### GIVEN PROBLEM
According to the spyware article, which U.S. agency currently has an active contract with Paragon?
START TEXT SECTION
Paragon, the Israeli embassy in Washington, D.C., and the prosecutors’ offices in Rome and Naples, which are jointly investigating the case, did not respond to TechCrunch’s requests for comment.
In the history of government spyware, it has been extremely rare for companies to get into public disputes with former customers. Paragon’s move is likely motivated by a longstanding attempt to present itself as an ostensibly more righteous alternative to other spyware makers such as NSO Group and Intellexa, which have been embroiled in countless scandals around the world.
Instead, Paragon’s official website (which is no longer loading) says the company provides customers with “ethically-driven tools, teams, and insights.”
This is Paragon’s first public scandal so far, but the company currently has an active contract with U.S. Immigration and Customs Enforcement, which has arrested and deported tens of thousands of immigrants across the country over the past year. ICE told lawmakers that its law enforcement agency, Homeland Security Investigations (HSI), uses Paragon’s spyware to combat terrorism and drug trafficking.
END TEXT SECTION
START INFORMATION GIVEN
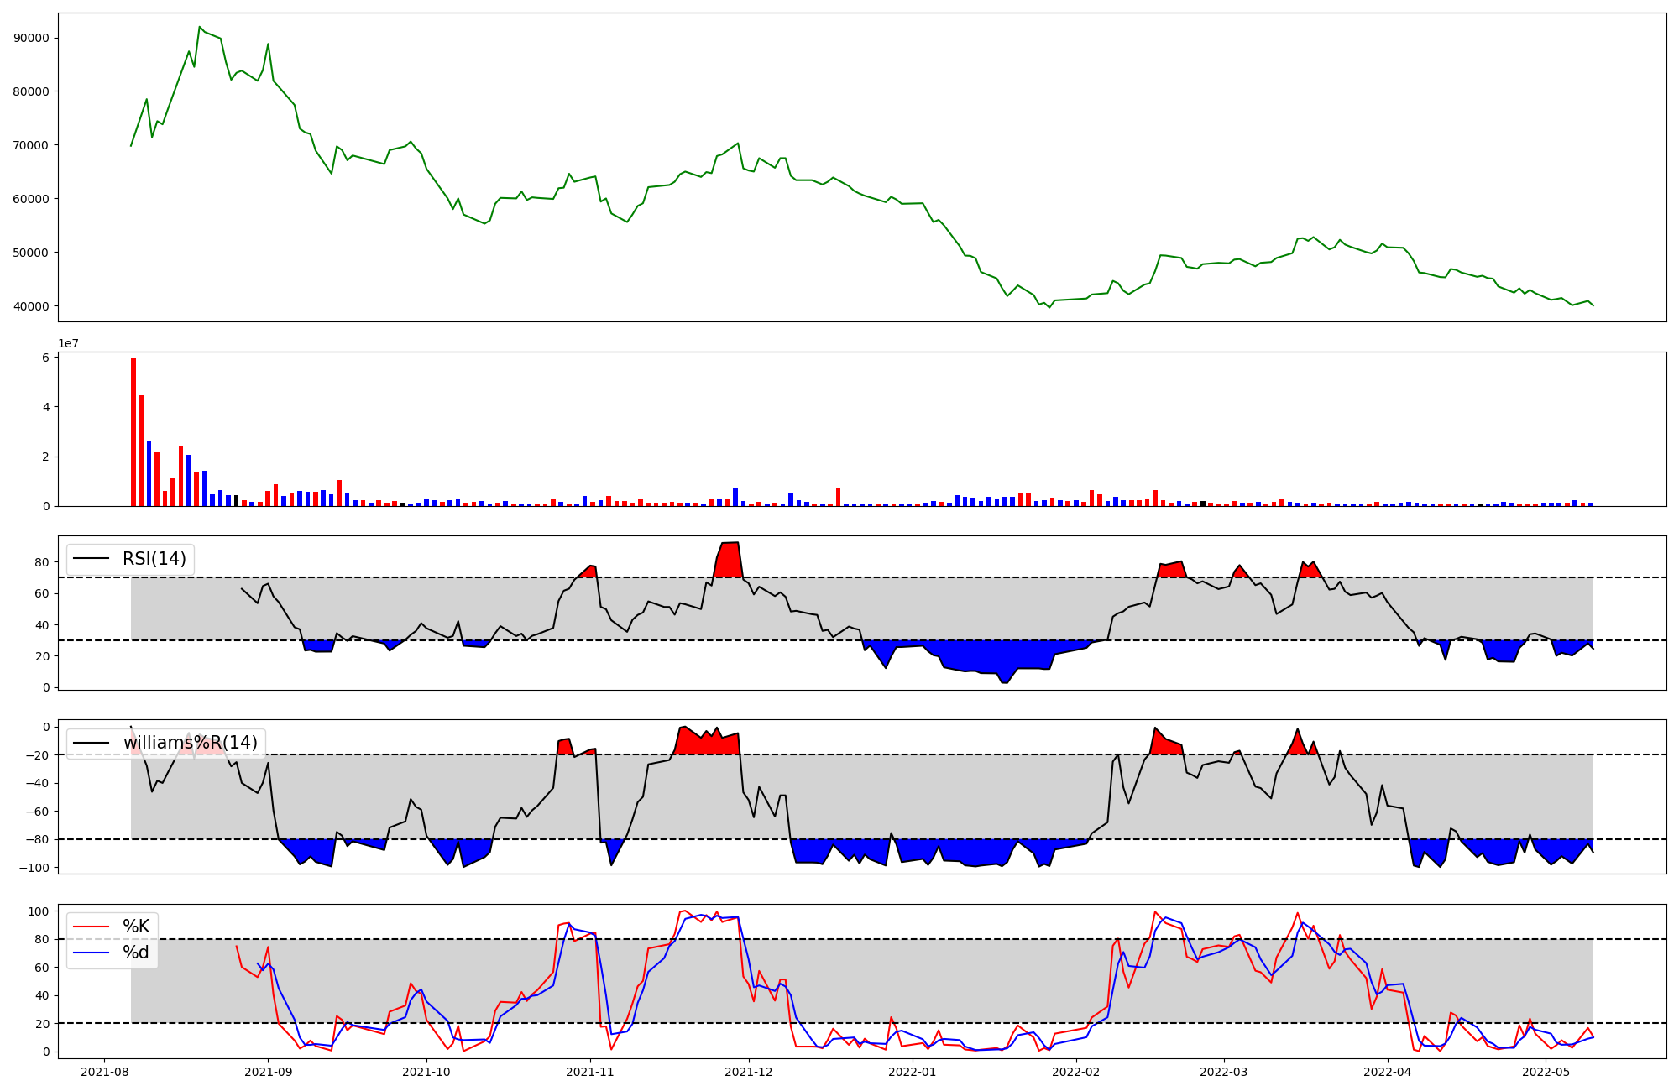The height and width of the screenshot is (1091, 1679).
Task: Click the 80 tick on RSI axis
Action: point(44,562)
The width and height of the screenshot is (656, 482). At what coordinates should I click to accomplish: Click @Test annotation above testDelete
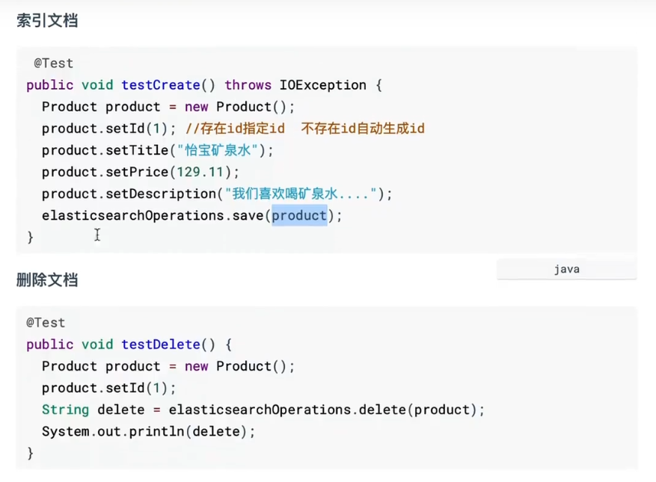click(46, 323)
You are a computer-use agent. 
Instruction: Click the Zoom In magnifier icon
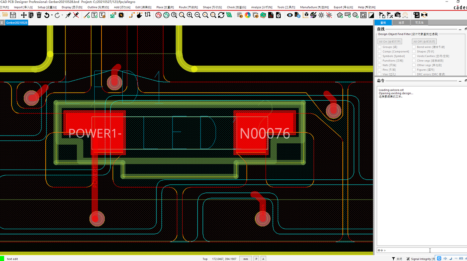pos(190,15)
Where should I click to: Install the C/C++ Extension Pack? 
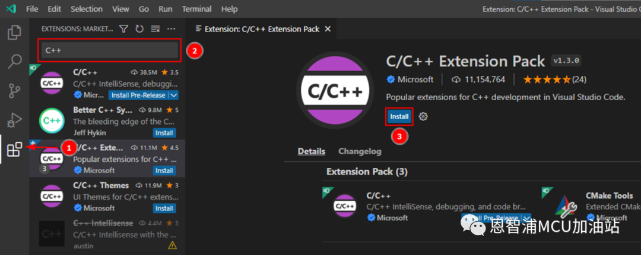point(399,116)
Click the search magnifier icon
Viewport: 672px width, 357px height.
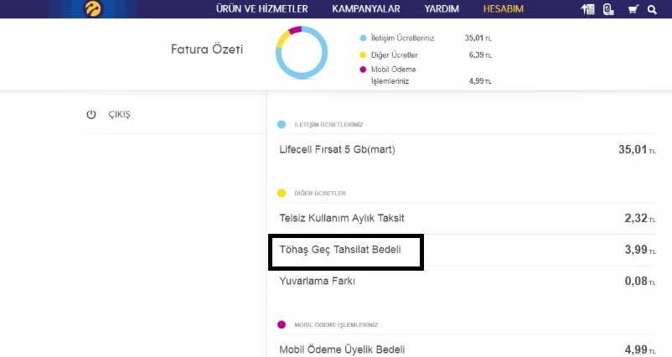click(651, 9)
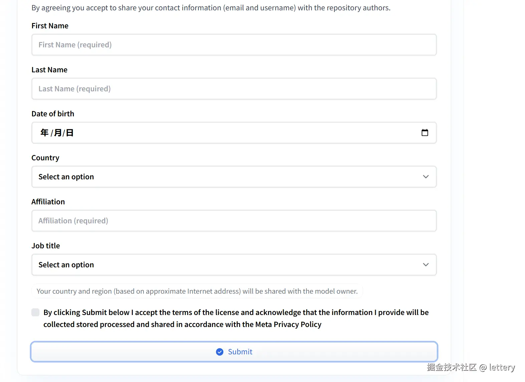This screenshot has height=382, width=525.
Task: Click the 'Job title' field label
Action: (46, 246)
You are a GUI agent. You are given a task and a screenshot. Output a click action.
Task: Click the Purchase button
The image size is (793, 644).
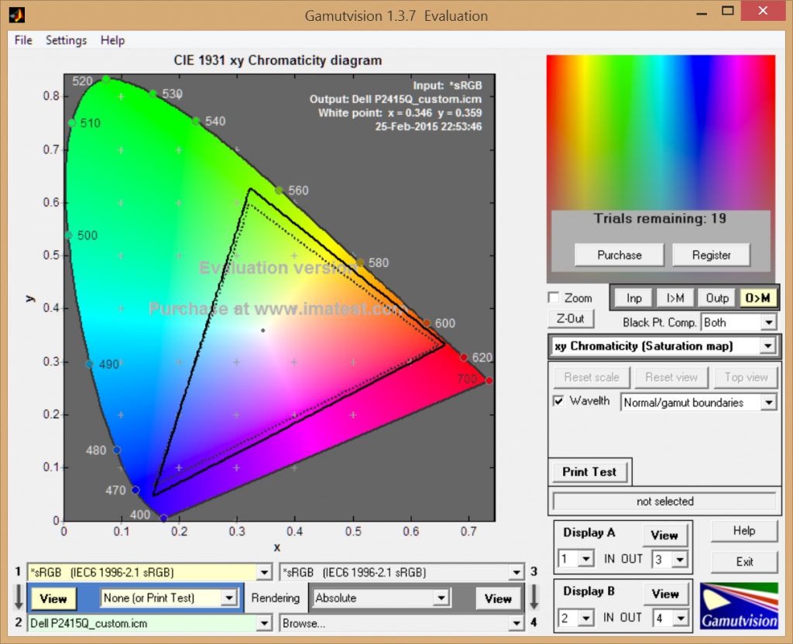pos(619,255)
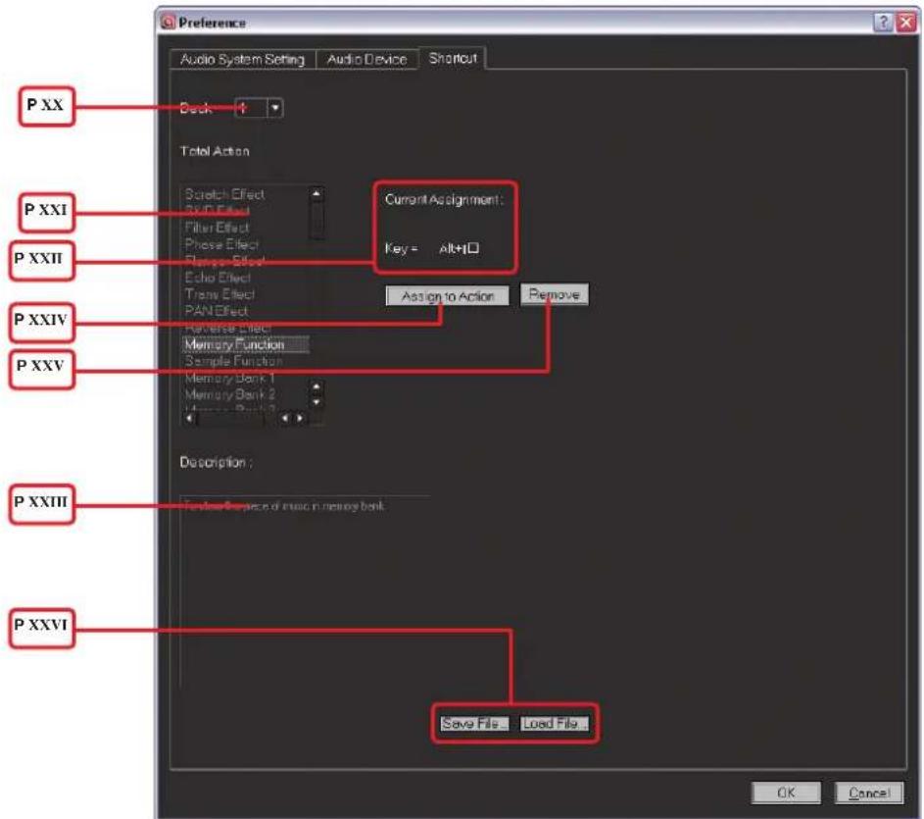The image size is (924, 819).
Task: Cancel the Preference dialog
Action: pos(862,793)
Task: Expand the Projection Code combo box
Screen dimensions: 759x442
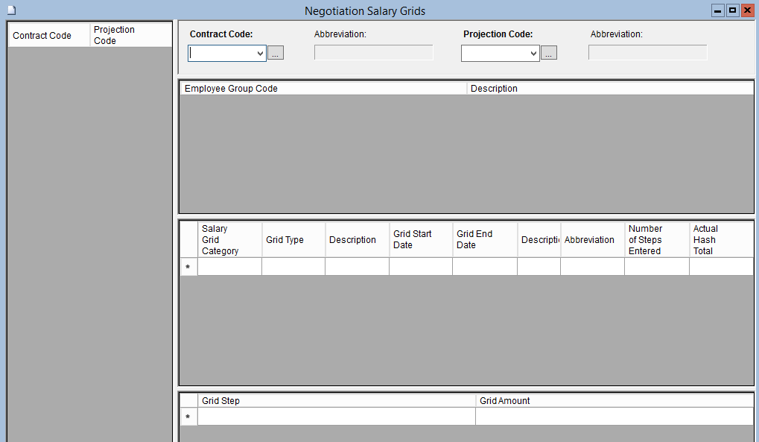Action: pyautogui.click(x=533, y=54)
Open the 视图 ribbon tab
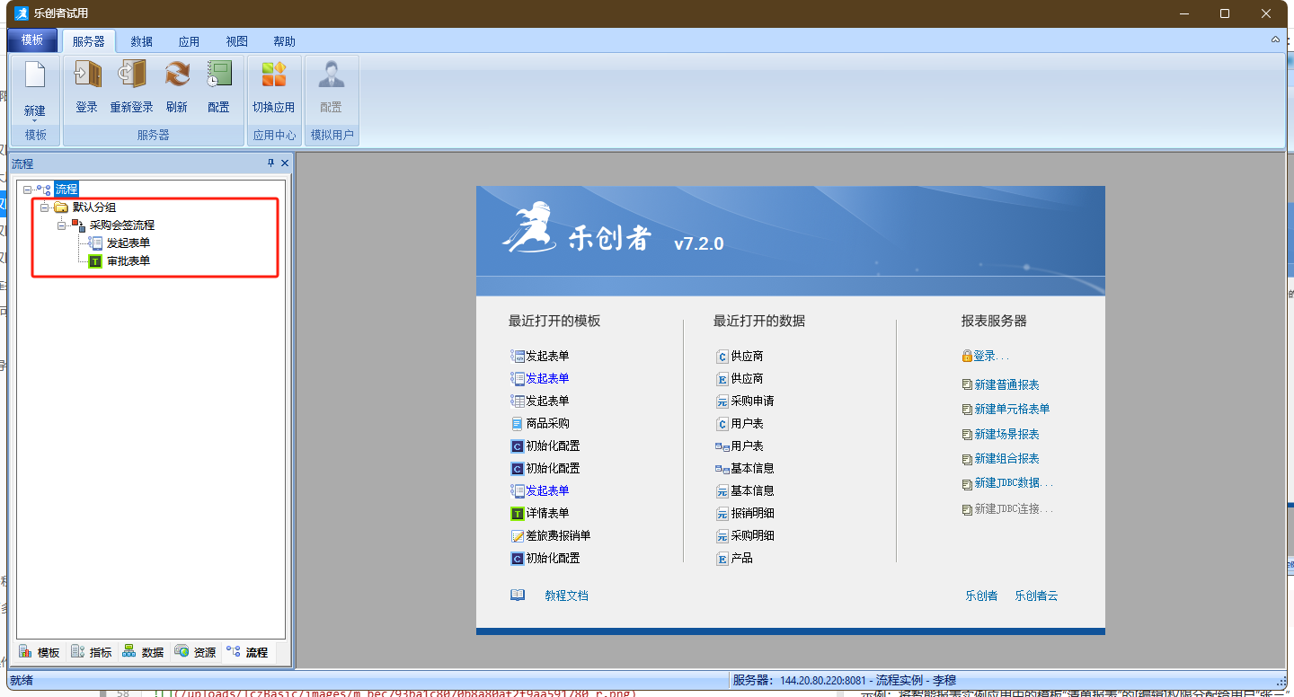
END INFORMATION GIVEN
### RESPONSE TO THIS EXERCISE
U.S. Immigration and Customs Enforcement (ICE).